Pain Equals Growth

There are a few truisms that are repeated over and over in my life, mostly because even though they are clichés, they work. My favorite recently is “Pain equals growth.” I was reminded of this last week as I was talking about my new training schedule with one of my employees. We were discussing how sore my legs were after a particularly brutal session of deadlifts and squats, and he told me, “Muscle pain is good. Pain equals growth.” He was right. After a good workout, if my muscles aren’t at least a little sore, they aren’t going to grow. That pain just shows me that I’m accomplishing something.

Later that night, I was thinking about the last year, and how the saying “Pain Equals Growth” applied everywhere in my life, but especially at Legion. In the eight years I’ve been doing this, there’s never been a year where I felt more pain and challenge at work than in 2016. There wasn’t a single part of Legion that was working the way I wanted it to – cash flow, financing, sales growth, employee engagement, management, marketing, you name it. It was all painful.

But in the face of the pain and uncertainty last year brought, Tony and I did not shy away. We didn’t hide. We turned into the pain, pushed through it, and made every single change we could think of to make the situation better.

At the time, both of us were terrified to admit to anyone what was going on. Hell, we were terrified to admit it to each other, even though we were our only support. We’d sit in a room together, looking at the numbers, and then just stare at each other, wordlessly, wondering how we were going to make it through this dark season and back out into the light. Neither of us wanted to put into words the fear that we felt – if we didn’t right this ship, everything that we had worked so hard to build was going to disappear as suddenly as it came to be. We had so much work to do, and so few resources with which to do it. There were days when it seemed absolutely insurmountable.

I always joke that in the beginning, Tony and I were too dumb to think we could fail.
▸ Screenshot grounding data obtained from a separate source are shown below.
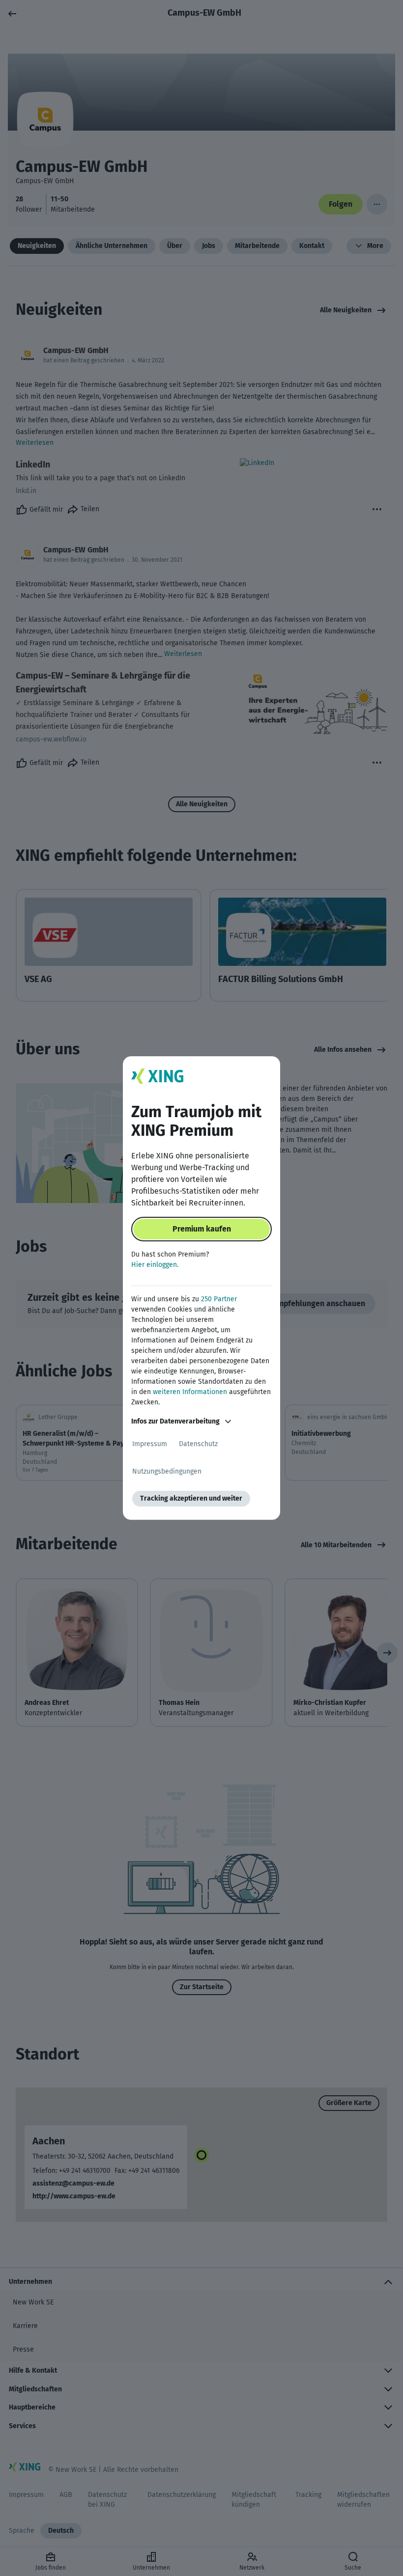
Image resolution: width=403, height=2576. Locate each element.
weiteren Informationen (190, 1392)
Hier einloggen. (154, 1265)
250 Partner (219, 1299)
We just rushed headlong into Legion, believing that we had everything we needed to be successful, so there was no way we could fail. Last year, we weren’t that naïve. We knew that if we didn’t do everything in our power to fix it, we would fail. And that it was possible to fail even if we did everything we knew to do. And that’s a very painful place to be. I had more sleepless nights in 2016 than I can count, and I know Tony was in the same boat.
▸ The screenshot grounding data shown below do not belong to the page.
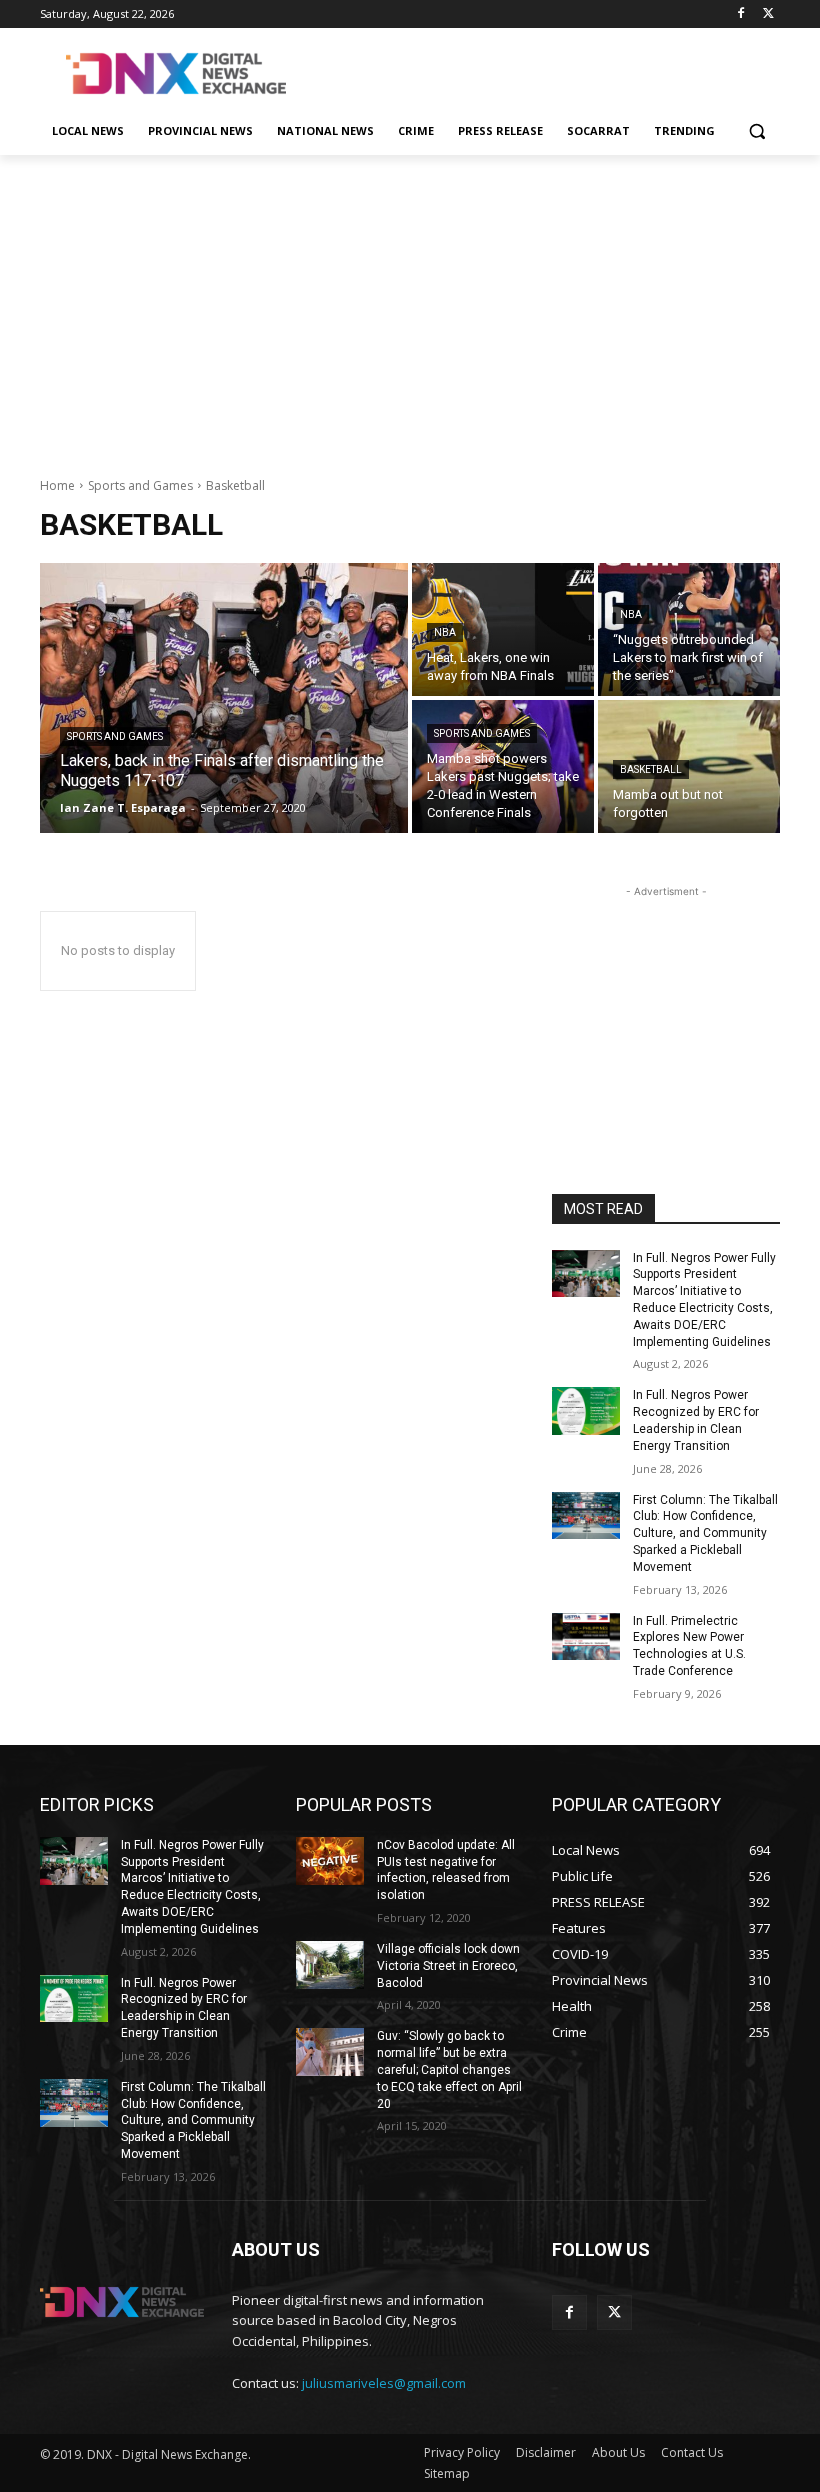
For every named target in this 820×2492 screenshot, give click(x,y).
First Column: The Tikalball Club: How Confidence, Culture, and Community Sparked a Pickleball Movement (705, 1533)
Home (57, 485)
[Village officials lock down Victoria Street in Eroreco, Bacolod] (330, 1965)
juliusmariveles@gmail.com (384, 2383)
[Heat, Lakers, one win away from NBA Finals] (503, 629)
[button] (756, 131)
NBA (445, 632)
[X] (768, 14)
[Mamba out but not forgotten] (689, 766)
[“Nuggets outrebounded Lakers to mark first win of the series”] (689, 629)
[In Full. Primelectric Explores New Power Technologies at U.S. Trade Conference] (586, 1637)
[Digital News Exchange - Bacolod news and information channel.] (176, 73)
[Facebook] (740, 14)
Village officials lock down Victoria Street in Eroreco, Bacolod (448, 1966)
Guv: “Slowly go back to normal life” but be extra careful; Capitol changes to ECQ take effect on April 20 (449, 2069)
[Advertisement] (546, 71)
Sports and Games (140, 485)
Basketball (651, 769)
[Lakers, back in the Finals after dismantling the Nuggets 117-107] (224, 698)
The good news is (and this surely isn’t a surprise, since you are reading this blog post and Legion still exists) we came through last year. Tony and I talk all the time about how far we’ve come from that painful reality. Just a few examples of how we’ve changed and adapted:

  • We started 2016 with 53 employees. Today, we have 29, and we are doing the same volume of sales. We found efficiencies at every level and in every department. Some people left and weren’t replaced, and some people we had to let go. Staff reductions are never easy, but when you need to reduce overheads in a company like ours, payroll has to be the first consideration, because it is our single largest operating expense.
  • Because we had to transition to a new financing arrangement, we were forced to recalibrate every single process in our accounting department. From how we book invoices to how we collect payments, and every step in between, we’ve compressed our timelines, improved our efficiencies and shaved nearly two weeks off the amount of time it takes for us to get payments from customers. That makes a huge difference in our cash flow, and also means our salespeople get paid faster, which is a win-win.
  • One of the main complaints we heard from our people was that they wanted to be more engaged in the strategic planning process. So we revamped our weekly all-staff meetings into a forum to discuss, dissect and be accountable for the three-year strategic plan we put together for the company. Employees have a direct say in the direction we are going, and how we are going to get there.

Honestly, there isn’t a single part of the business that hasn’t been transformed. And Tony and I are part of that, too. We are both radically different managers and leaders than we were at this time last year. Apparently, we needed all that pain to make us into the leaders Legion needed. Pain, in this case, equaled exponential growth.